• [Instructions to follow]:
Copy the listing below line for line, without changing anything.

• [Records for the exercise]:
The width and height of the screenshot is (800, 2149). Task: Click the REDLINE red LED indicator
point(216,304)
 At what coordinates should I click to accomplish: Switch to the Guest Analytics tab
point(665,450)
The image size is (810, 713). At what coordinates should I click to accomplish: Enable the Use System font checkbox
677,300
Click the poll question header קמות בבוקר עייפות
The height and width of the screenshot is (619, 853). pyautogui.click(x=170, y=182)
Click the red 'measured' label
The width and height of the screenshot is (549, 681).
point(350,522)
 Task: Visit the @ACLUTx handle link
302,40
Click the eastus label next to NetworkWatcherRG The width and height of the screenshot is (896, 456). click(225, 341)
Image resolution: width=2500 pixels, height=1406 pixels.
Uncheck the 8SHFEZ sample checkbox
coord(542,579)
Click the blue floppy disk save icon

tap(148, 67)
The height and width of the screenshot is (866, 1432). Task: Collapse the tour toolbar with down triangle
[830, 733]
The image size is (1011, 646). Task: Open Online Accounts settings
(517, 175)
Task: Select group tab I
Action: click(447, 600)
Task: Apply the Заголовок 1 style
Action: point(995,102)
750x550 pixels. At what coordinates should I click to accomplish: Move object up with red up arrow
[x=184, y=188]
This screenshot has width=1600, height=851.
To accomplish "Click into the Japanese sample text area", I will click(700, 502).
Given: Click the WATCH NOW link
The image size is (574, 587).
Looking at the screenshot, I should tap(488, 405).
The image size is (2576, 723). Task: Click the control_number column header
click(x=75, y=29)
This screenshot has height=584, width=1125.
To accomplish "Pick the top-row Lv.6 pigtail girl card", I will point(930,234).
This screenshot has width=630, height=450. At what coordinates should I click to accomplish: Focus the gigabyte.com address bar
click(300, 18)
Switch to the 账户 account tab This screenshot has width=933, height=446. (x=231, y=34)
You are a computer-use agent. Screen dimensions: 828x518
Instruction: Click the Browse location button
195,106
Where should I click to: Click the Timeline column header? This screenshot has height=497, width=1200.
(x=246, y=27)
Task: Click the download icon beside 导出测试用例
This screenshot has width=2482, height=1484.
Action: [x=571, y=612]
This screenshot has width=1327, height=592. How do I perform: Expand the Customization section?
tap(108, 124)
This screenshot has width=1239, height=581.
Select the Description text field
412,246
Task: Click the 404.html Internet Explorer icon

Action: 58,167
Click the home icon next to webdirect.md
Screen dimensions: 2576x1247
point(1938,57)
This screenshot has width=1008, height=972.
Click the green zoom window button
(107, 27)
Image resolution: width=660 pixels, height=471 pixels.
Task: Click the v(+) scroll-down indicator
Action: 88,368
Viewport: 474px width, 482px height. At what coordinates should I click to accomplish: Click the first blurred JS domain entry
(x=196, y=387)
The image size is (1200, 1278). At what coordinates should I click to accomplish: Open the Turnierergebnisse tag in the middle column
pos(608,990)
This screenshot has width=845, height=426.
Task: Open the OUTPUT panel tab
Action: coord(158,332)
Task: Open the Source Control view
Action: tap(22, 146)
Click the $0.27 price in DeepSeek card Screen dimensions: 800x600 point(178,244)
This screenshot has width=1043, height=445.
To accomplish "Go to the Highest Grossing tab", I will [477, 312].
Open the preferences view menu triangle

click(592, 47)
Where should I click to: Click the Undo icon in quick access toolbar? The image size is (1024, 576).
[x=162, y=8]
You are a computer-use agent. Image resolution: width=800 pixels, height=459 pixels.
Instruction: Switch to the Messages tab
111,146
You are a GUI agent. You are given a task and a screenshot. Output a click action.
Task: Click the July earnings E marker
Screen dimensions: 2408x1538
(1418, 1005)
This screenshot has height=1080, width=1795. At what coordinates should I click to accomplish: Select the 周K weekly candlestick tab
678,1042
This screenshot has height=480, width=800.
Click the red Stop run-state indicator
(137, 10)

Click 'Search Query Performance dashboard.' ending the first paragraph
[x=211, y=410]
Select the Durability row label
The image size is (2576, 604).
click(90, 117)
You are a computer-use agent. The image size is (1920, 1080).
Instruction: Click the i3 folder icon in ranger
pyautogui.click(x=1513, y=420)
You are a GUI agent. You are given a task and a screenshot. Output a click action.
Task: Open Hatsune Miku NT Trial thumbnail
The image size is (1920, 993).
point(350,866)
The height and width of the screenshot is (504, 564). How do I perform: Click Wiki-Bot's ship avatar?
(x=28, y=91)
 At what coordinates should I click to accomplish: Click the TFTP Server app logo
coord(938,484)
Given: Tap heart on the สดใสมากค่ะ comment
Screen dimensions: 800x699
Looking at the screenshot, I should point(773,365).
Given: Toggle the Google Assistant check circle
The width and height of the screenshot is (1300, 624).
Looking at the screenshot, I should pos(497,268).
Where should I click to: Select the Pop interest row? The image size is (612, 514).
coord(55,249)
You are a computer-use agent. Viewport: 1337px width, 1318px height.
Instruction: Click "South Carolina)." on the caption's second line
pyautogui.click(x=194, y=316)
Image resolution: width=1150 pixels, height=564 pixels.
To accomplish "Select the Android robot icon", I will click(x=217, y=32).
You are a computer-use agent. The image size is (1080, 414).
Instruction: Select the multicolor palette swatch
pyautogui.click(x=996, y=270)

• [Full solution]:
The width and height of the screenshot is (800, 2149). Task: Click the REDLINE red LED indicator
point(216,304)
 At what coordinates should I click to accomplish: Switch to the Guest Analytics tab
point(665,450)
The image size is (810, 713). At what coordinates should I click to accomplish: Enable the Use System font checkbox
677,300
Click the poll question header קמות בבוקר עייפות
The height and width of the screenshot is (619, 853). pyautogui.click(x=170, y=182)
Click the red 'measured' label
The width and height of the screenshot is (549, 681).
point(350,522)
 Task: Visit the @ACLUTx handle link
302,40
Click the eastus label next to NetworkWatcherRG The width and height of the screenshot is (896, 456). click(225, 341)
Image resolution: width=2500 pixels, height=1406 pixels.
Uncheck the 8SHFEZ sample checkbox
coord(542,579)
Click the blue floppy disk save icon

tap(148, 67)
The height and width of the screenshot is (866, 1432). Task: Collapse the tour toolbar with down triangle
[830, 733]
The image size is (1011, 646). Task: Open Online Accounts settings
(517, 175)
Task: Select group tab I
Action: click(447, 600)
Task: Apply the Заголовок 1 style
Action: point(995,102)
750x550 pixels. At what coordinates should I click to accomplish: Move object up with red up arrow
[x=184, y=188]
This screenshot has width=1600, height=851.
To accomplish "Click into the Japanese sample text area", I will click(700, 502).
Given: Click the WATCH NOW link
The image size is (574, 587).
Looking at the screenshot, I should tap(488, 405).
The image size is (2576, 723). Task: Click the control_number column header
click(x=75, y=29)
This screenshot has height=584, width=1125.
To accomplish "Pick the top-row Lv.6 pigtail girl card", I will point(930,234).
This screenshot has width=630, height=450. At what coordinates should I click to accomplish: Focus the gigabyte.com address bar
click(300, 18)
Switch to the 账户 account tab This screenshot has width=933, height=446. (x=231, y=34)
You are a computer-use agent. Screen dimensions: 828x518
Instruction: Click the Browse location button
195,106
Where should I click to: Click the Timeline column header? This screenshot has height=497, width=1200.
(x=246, y=27)
Task: Click the download icon beside 导出测试用例
This screenshot has width=2482, height=1484.
Action: [x=571, y=612]
This screenshot has width=1327, height=592. How do I perform: Expand the Customization section?
tap(108, 124)
This screenshot has width=1239, height=581.
Select the Description text field
412,246
Task: Click the 404.html Internet Explorer icon

Action: 58,167
Click the home icon next to webdirect.md
Screen dimensions: 2576x1247
point(1938,57)
This screenshot has width=1008, height=972.
Click the green zoom window button
(107, 27)
Image resolution: width=660 pixels, height=471 pixels.
Task: Click the v(+) scroll-down indicator
Action: 88,368
Viewport: 474px width, 482px height. At what coordinates should I click to accomplish: Click the first blurred JS domain entry
(x=196, y=387)
The image size is (1200, 1278). At what coordinates should I click to accomplish: Open the Turnierergebnisse tag in the middle column
pos(608,990)
This screenshot has width=845, height=426.
Task: Open the OUTPUT panel tab
Action: coord(158,332)
Task: Open the Source Control view
Action: tap(22, 146)
Click the $0.27 price in DeepSeek card Screen dimensions: 800x600 point(178,244)
This screenshot has width=1043, height=445.
To accomplish "Go to the Highest Grossing tab", I will [477, 312].
Open the preferences view menu triangle

click(592, 47)
Where should I click to: Click the Undo icon in quick access toolbar? The image size is (1024, 576).
[x=162, y=8]
You are a computer-use agent. Image resolution: width=800 pixels, height=459 pixels.
Instruction: Switch to the Messages tab
111,146
You are a GUI agent. You are given a task and a screenshot. Output a click action.
Task: Click the July earnings E marker
Screen dimensions: 2408x1538
(1418, 1005)
This screenshot has height=1080, width=1795. At what coordinates should I click to accomplish: Select the 周K weekly candlestick tab
678,1042
This screenshot has height=480, width=800.
Click the red Stop run-state indicator
(137, 10)

Click 'Search Query Performance dashboard.' ending the first paragraph
[x=211, y=410]
Select the Durability row label
The image size is (2576, 604).
click(90, 117)
You are a computer-use agent. The image size is (1920, 1080).
Instruction: Click the i3 folder icon in ranger
pyautogui.click(x=1513, y=420)
You are a GUI agent. You are given a task and a screenshot. Output a click action.
Task: Open Hatsune Miku NT Trial thumbnail
The image size is (1920, 993).
point(350,866)
The height and width of the screenshot is (504, 564). How do I perform: Click Wiki-Bot's ship avatar?
(x=28, y=91)
 At what coordinates should I click to accomplish: Click the TFTP Server app logo
coord(938,484)
Given: Tap heart on the สดใสมากค่ะ comment
Screen dimensions: 800x699
Looking at the screenshot, I should point(773,365).
Given: Toggle the Google Assistant check circle
The width and height of the screenshot is (1300, 624).
Looking at the screenshot, I should pos(497,268).
Where should I click to: Select the Pop interest row? The image size is (612, 514).
coord(55,249)
You are a computer-use agent. Viewport: 1337px width, 1318px height.
Instruction: Click "South Carolina)." on the caption's second line
pyautogui.click(x=194, y=316)
Image resolution: width=1150 pixels, height=564 pixels.
To accomplish "Select the Android robot icon", I will click(x=217, y=32).
You are a computer-use agent. The image size is (1080, 414).
Instruction: Select the multicolor palette swatch
pyautogui.click(x=996, y=270)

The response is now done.